What you will do
Keep the pictures out while you transcribe the listing below exactly.

Data listing
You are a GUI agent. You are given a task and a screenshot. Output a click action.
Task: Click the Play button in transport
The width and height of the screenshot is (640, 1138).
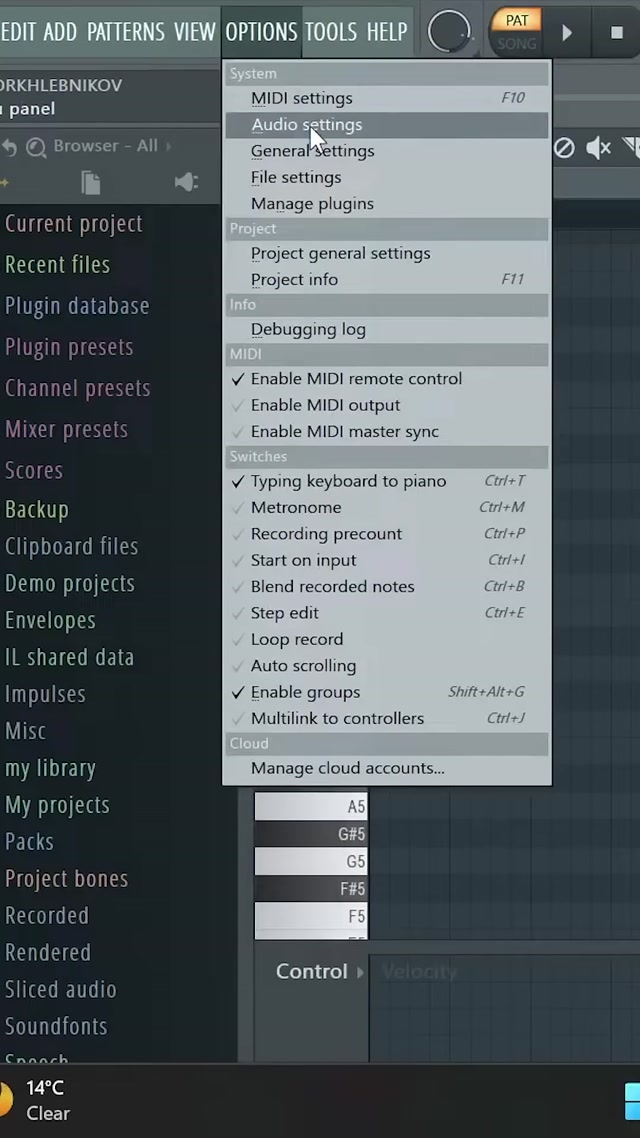(x=567, y=32)
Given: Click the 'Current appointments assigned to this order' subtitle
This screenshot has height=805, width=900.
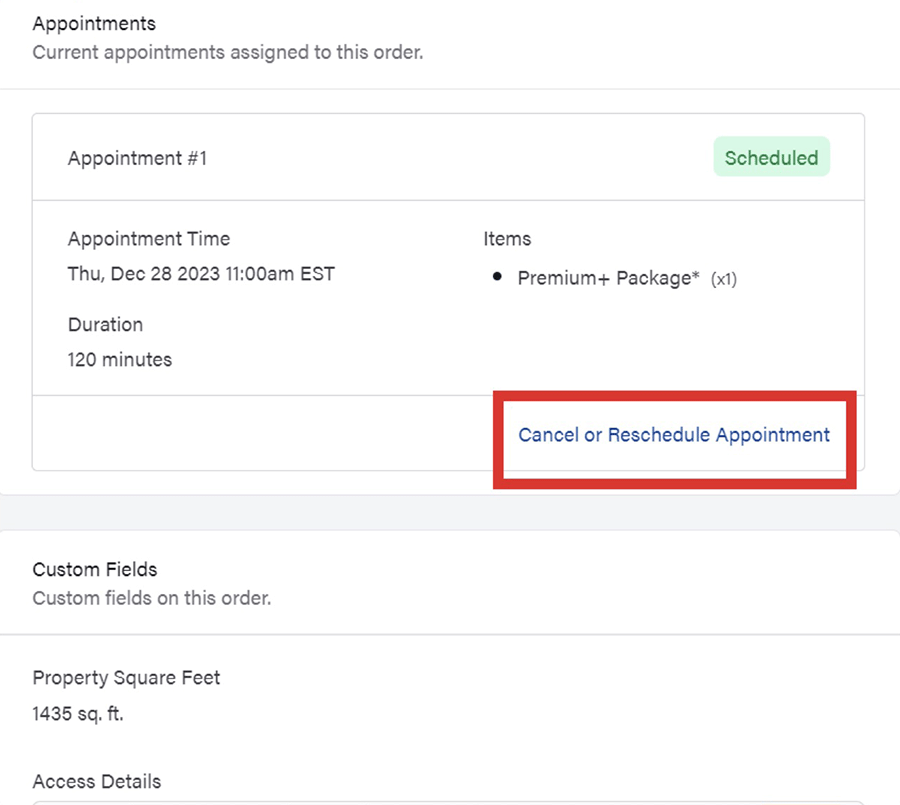Looking at the screenshot, I should (x=227, y=52).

Solved exercise
You are a GUI agent. You are given a task and a screenshot. Output a click action.
Task: Click the Play button in transport
The width and height of the screenshot is (640, 1138).
(x=567, y=32)
Given: Click the 'Current appointments assigned to this order' subtitle
This screenshot has height=805, width=900.
Looking at the screenshot, I should (x=227, y=52).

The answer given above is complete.